The second approach would look something like this:
double ** matrix_new(size_t width, size_t height)
{
double **p = malloc(height * sizeof *p + width * height * sizeof **p);
double *e1 = (double *) (p + height);
size_t i;
for(i = 0; i < height; ++i)
p[i] = e1 + i * width;
return p;
}
Note: the above is un-tested, and production code should obviously check for failure before using p.
For the first question, I'll tell you the rule of thumb.
The number of times you call free() should be equal to the number of times you call malloc() + the number of times you call calloc().
So if you allocated in such a way that you made a pointer to pointers to ints, and then used malloc() on each pointer to ints, then you'll free "row" number of times, where each free() is for each pointer to ints.
And a final free() is called on the pointer to pointers to ints. That will balance out the malloc() + calloc() with free() calls.
For an assignment, I have to allocate a contiguous block of memory for a struct, but I'm first trying to do it with a 2D array of ints first and see if I understand it correctly. We had an example in the book that creates a block of memory for the pointer array (rows), and then initializes the cols and points the pointer to them. This example was:
int **CreateInt2D(size_t rows, size_t cols)
{
int **p, **p1, **end;
p = (int **)SafeMalloc(rows * sizeof(int *));
cols *= sizeof(int);
for (end = p + rows, p1 = p; p1 < end; ++p1)
*p1 = (int *)SafeMalloc(cols);
return(p);
}
void *SafeMalloc(size_t size)
{
void *vp;
if ((vp = malloc(size)) == NULL) {
fputs("Out of mem", stderr);
exit(EXIT_FAILURE);
}
return(vp);
}
I basically need to do what the above code does except make it one contiguous block of memory. The constraint is I'm only allowed to call malloc once, and then I have to use pointer math to know what to initialize the pointers to. So I thought I would initialize enough memory with something like:
int *createInt2D(size_t rows, size_t cols)
{
malloc(rows * sizeof(int *) + (row + cols) * sizeof(int));
}
But that doesn't seem quite right since I would think I would have to typecast the void * returned from malloc, but it's a combination of int and int*. So I'm not quite sure if I'm on the right track. Thoughts?

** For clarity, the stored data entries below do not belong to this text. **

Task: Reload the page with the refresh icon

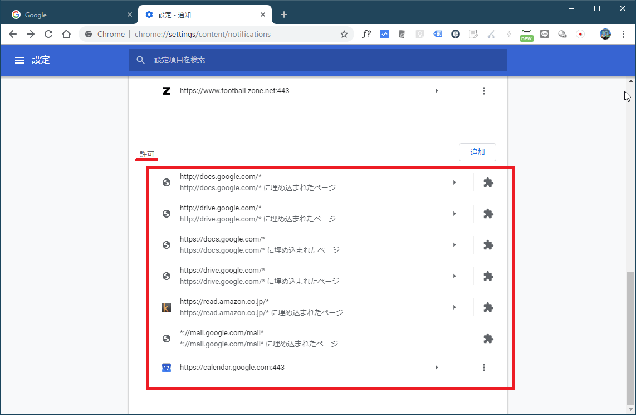Action: (48, 34)
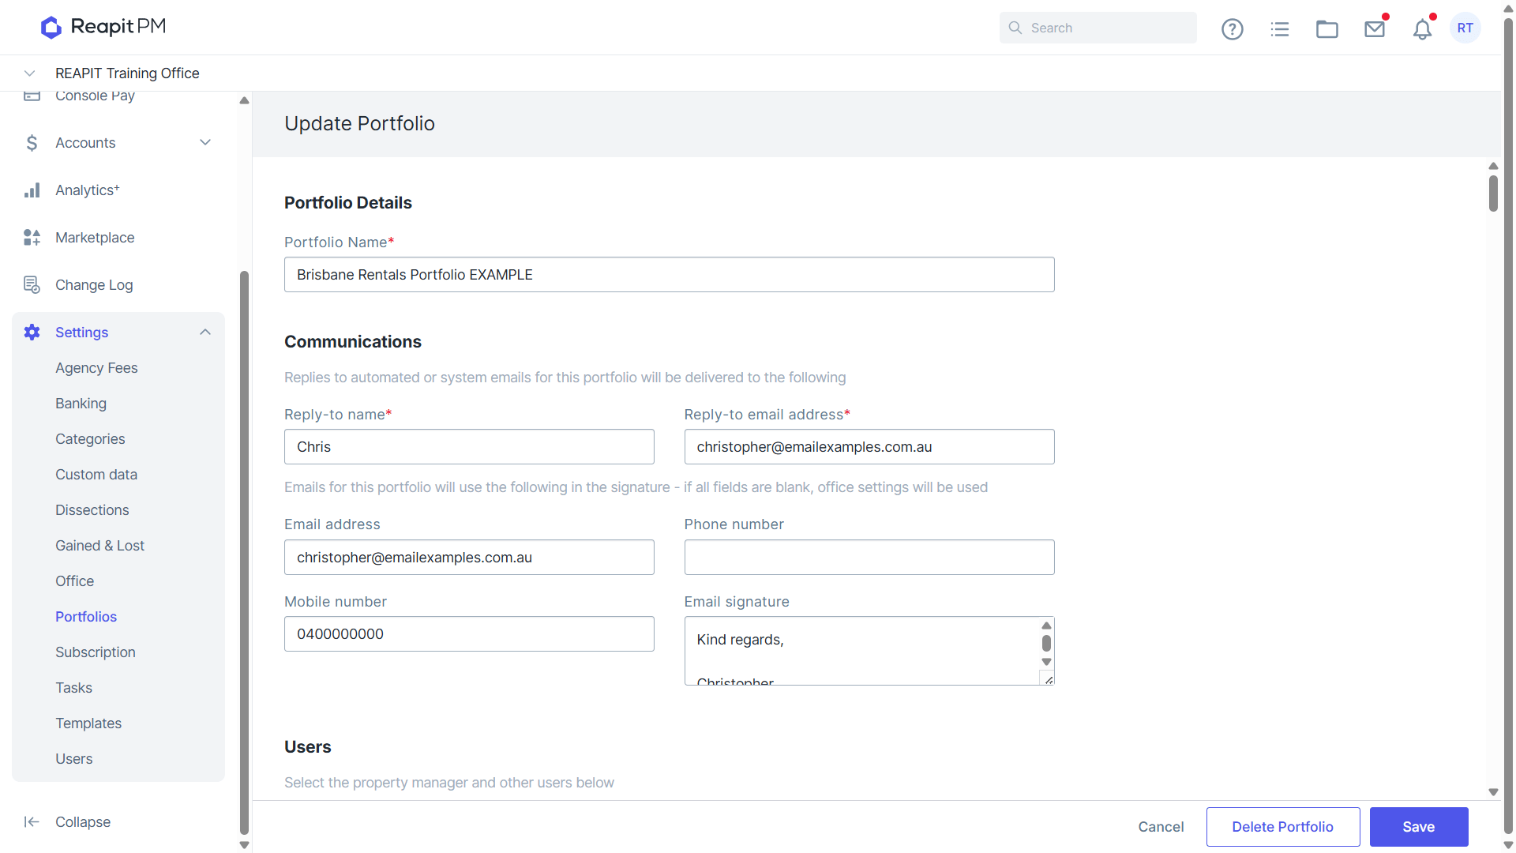The height and width of the screenshot is (853, 1516).
Task: Expand the Accounts menu chevron
Action: coord(205,143)
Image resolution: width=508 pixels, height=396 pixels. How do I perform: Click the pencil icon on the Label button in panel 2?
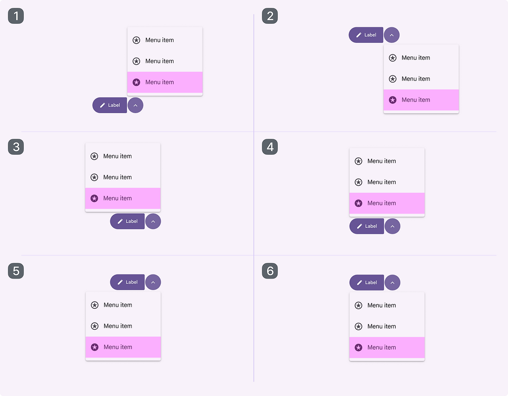359,35
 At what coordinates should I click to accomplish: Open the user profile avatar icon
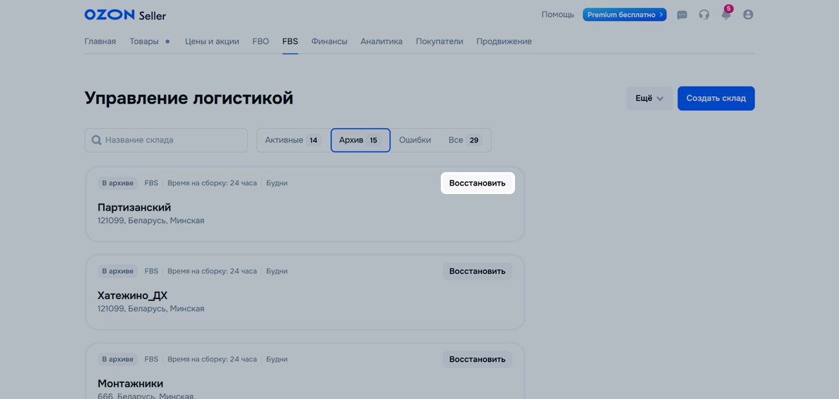coord(748,15)
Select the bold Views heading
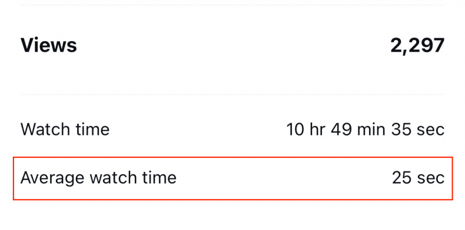The image size is (465, 230). [49, 45]
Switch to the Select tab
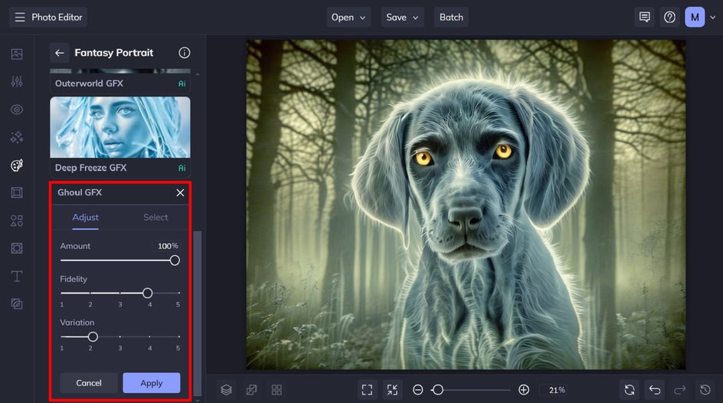 tap(155, 218)
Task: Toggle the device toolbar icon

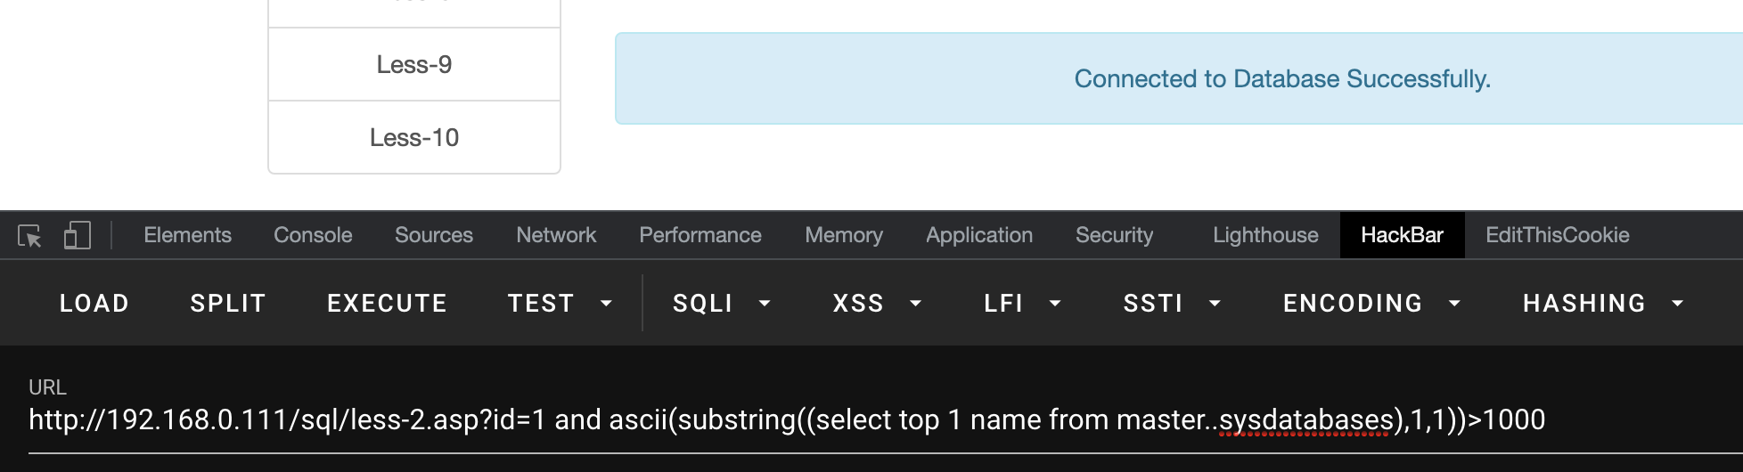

If you want a contiguous array, you should malloc(rows * cols * sizeof(int)).
Then you'd access arr[x, y] like:
arr[x * cols + y]
You are on the right track. The block returned by malloc is guaranteed to be aligned properly for either int * or int; you can use it for either. Typecasting isn't a one time operation.
If you are going to use array[row, col] addressing exclusively, you can get by without allocating extra space for the row pointers. If you would like to be able to use array[row] to get an int * column list, you'll have to include space for the column pointers in your allocation.
Hope that's enough to help with your exercise.
malloc((row * cols) * sizeof(int));
It's row*cols which is number of elements in the 2D array and not row+cols.
No need to multiply by the size of int *. That's only used to allocate the pointers for the rows. Same too with the sum of rows and cols. It's sufficient to allocate (rows * cols) * sizeof whatever structure is being allocated.